С окончательной редакцией пьесы, вышедшей из-под пера Островского, Соловьев ознакомился только уже по одному из экземпляров, отпечатанных на гектографе для Театрально-литературного комитета.
Пьеса «Светит, да не греет» была напечатана в еженедельном иллюстрированном журнале «Огонек» (1881, №№ 6, 7, 8, 9, 10) за подписью обоих авторов.
В первый раз «Светит, да не греет» была представлена 6 ноября 1880 года в Москве, в Малом театре, в бенефис М. П. Садовского, исполнявшего роль Рабачева. В других ролях выступили: Н. А. Никулина (Ренева) , М. Н. Ермолова (Оля) , О. О. Садовская (Залешица) , В. А. Макшеев (Залешин) , И. Н. Греков (Дерюгин) , Н. И. Музиль (Худобаев) .

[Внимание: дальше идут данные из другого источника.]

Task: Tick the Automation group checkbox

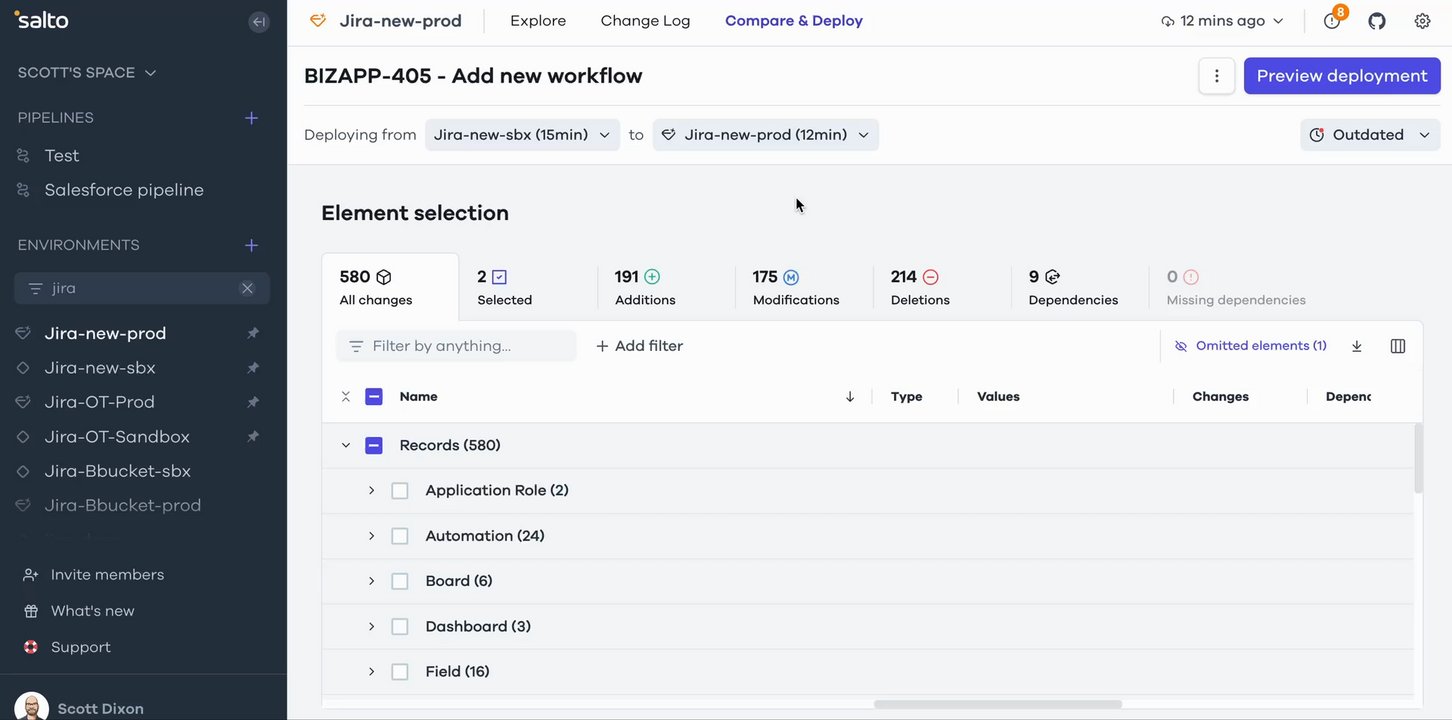Action: [400, 536]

14 ноября пьеса была сыграна в Петербурге, в Александрийском театре, в бенефис Ф. А. Бурдина, игравшего Худобаева. Другие роли исполняли: Реневу — А. И. Абаринова, Олю — М. Г. Савина, Рабачева — Н. Ф. Сазонов, Дерюгина — В. Ы, Давыдов, Залешина — А. А. Нильский.
В Москве, на первом представлении, пьеса не имела успеха. «Вот что значит отсутствие генеральных репетиций, — писал Островский Бурдину. — В повторении пьеса прошла гораздо лучше и имела успех, в третий раз пройдет еще лучше и будет иметь успеха еще больше… Пьеса слаживается только к четвертому представлению. Успокой Н. Я. Соловьева, пьеса пойдет». Так и случилось. «В последний раз в „Светит, да не греет“ (4-й спектакль) театр был битком набит, и пьеса принималась очень хорошо», — писал Островский 20 ноября Соловьеву.
В центре московского спектакля была М. Н. Ермолова, создавшая высокопоэтический, трогательный образ Оли. В 1961 году, при возобновлении пьесы в бенефис Н. И. Музиля (18 октября) , великая артистка с огромным успехом исполнила роль Реневой.
«Пьеса, — писал Соловьев Островскому о петербургской премьере, — прошла здесь с замечательным ансамблем и принята публикой превосходно, вышел просто фурор… Повторение „Светит, да не греет“ было еще удачней…» (Малинин, 87.)